Anemia is a reduced number of red blood cells or hemoglobin or both. It is not a specific disease but the result of some disease process.
How is anemia in dogs diagnosed?
The most easily observed sign of anemia is a loss of the normal pink color of the gingiva (gums). Anemic dogs also have little stamina so they seem very listless or tired. Pale gingiva and lethargy make us want to perform some tests on blood to document anemia.
There are several tests that are performed on the red blood cells. The most common test for anemia is the packed cell volume (PCV); it is also called the hematocrit. A blood sample is placed in a centrifuge to separate the red blood cells from the plasma (the liquid part of the blood). Thirty-five to fifty-five percent of the normal dog’s blood will be red blood cells. If the PCV is below 35%, the dog is anemic. Others tests to determine anemia include the red blood cell count and the hemoglobin count. If these are below 5.5 X 106 /mm3 or 12 g/dl, respectively, the dog is anemic.
What other tests are important when a dog is anemic?
It is important to know if the bone marrow is producing an increased number of new red blood cells. Often, this can be determined by a study of the stained blood smear. The presence of increased numbers of immature (young) red blood cells usually means the bone marrow is responding to the need for more red blood cells.
A careful study of the blood smear is also important to look for parasites that might be causing red blood cell destruction and abnormal cells that could indicate leukemia.
If bone marrow response is not obvious by studying the blood smear, a reticulocyte count is performed. A special stain is used to clearly identify reticulocytes (immature red blood cells).
A bone marrow biopsy or aspirate is a procedure that provides cells from the bone marrow. Studying these cells can give valuable information about the cause of some anemias and the condition of the bone marrow. A biochemical profile and urinalysis are other important tests for anemic dogs. These tests evaluate organ functions and electrolyte levels. They will often provide important information about the total health of the dog.

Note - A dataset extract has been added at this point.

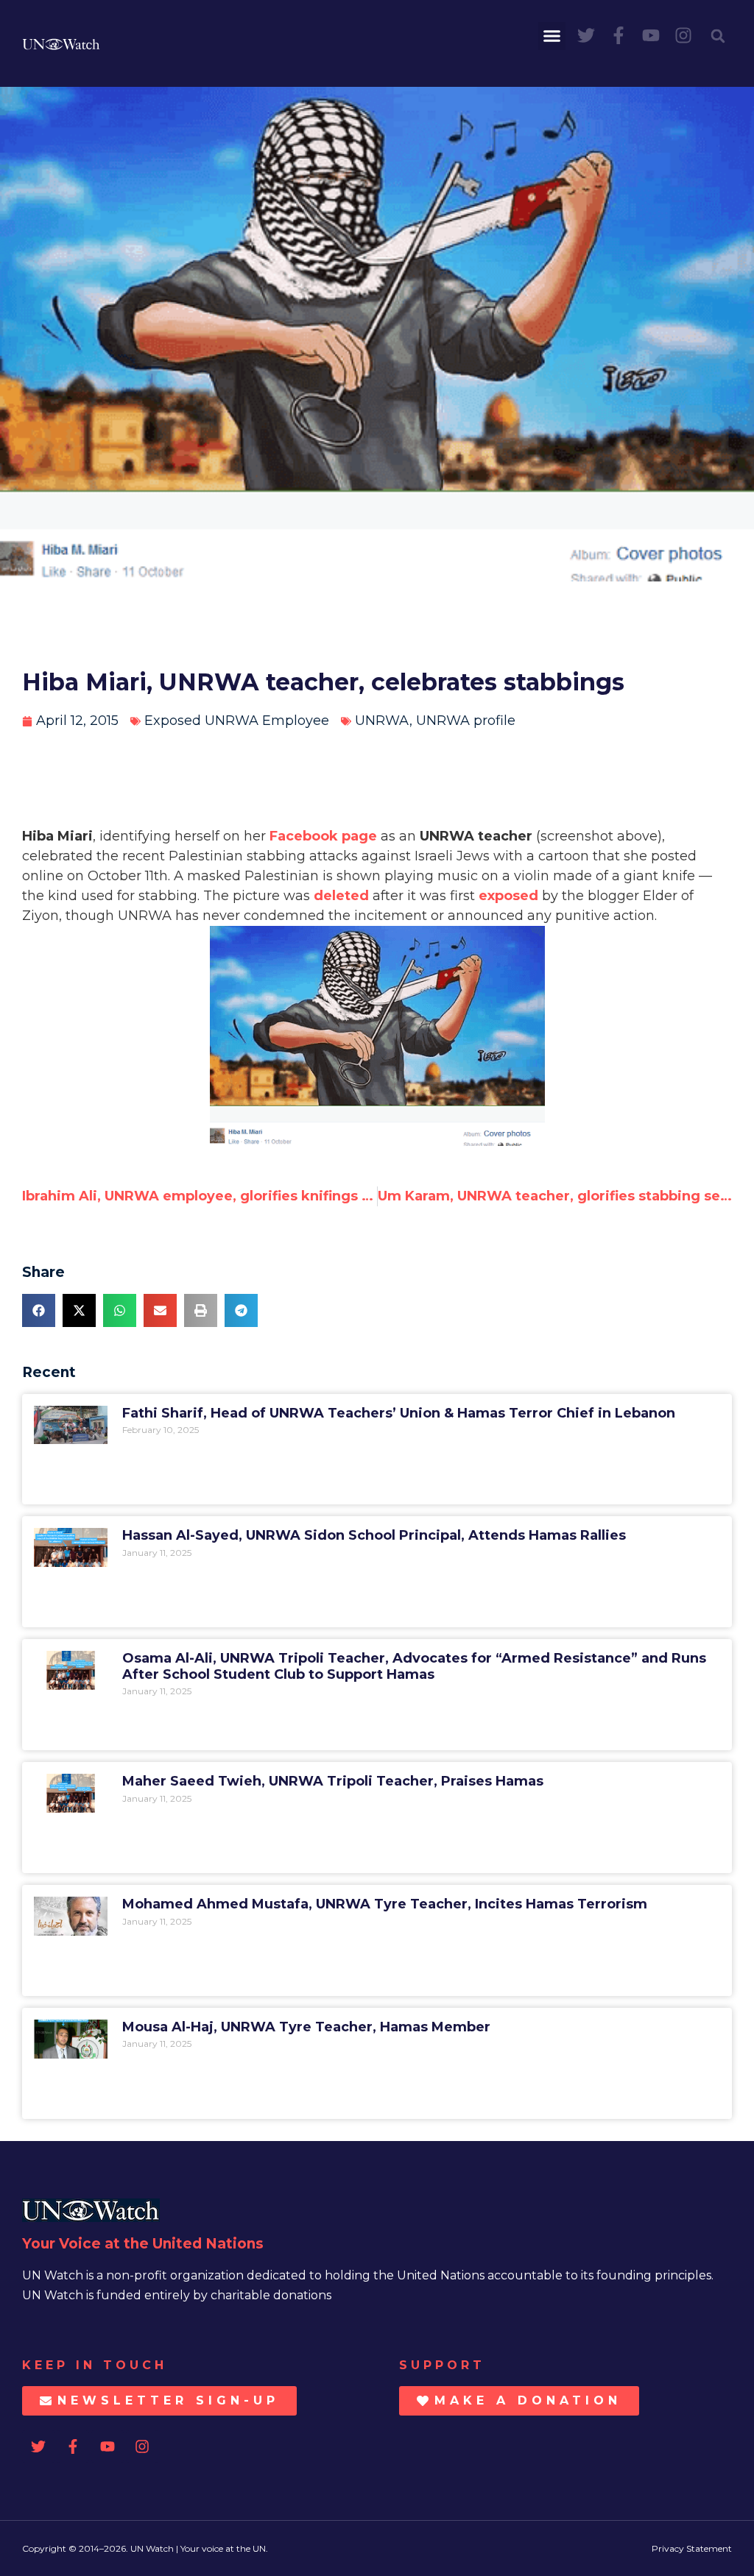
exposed (508, 896)
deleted (343, 896)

A fecal exam is important to identify the presence of parasites in the intestinal tract that might be causing blood loss.
What diseases cause anemia in dogs?
Several tests are important for an anemic dog because there are many diseases that cause anemia.
These are grouped into diseases that:
- cause blood loss
- cause hemolysis (red blood cell breakdown)
- decrease the production of red blood cells
What diseases of dogs cause blood loss?
The main causes of blood loss in dogs include:
- Trauma or injury that severs blood vessels or internal organs
- Parasites such as fleas, ticks, and hookworms
- Tumors of the intestinal tract, kidneys, and urinary bladder
- Diseases that prevent proper clotting of blood
What diseases of dogs prevent red blood cell production?
The main causes of bone marrow suppression in dogs include:
- Any severe, chronic disease
- Very poor nutrition or nutritional imbalances
- Autoimmune disease
- Chemicals or toxins
- Neoplasia (cancer)
There has been no mention of iron deficiency. Why not?
Iron deficiency anemia is a common disease in people, especially women. However, this is not common in dogs and occurs secondary to some form of chronic blood loss. But, it is occasionally seen in puppies with hookworms and poor diets.
How are anemic dogs treated?
If your dog’s anemia is so severe that it is life-threatening, a blood transfusion is needed. This may be performed immediately after a blood sample is taken for testing. The main purpose of a blood transfusion is to stabilize the dog long enough that a determination of the cause of the anemia can be made.
Further treatment will be determined once the underlying disease has been diagnosed.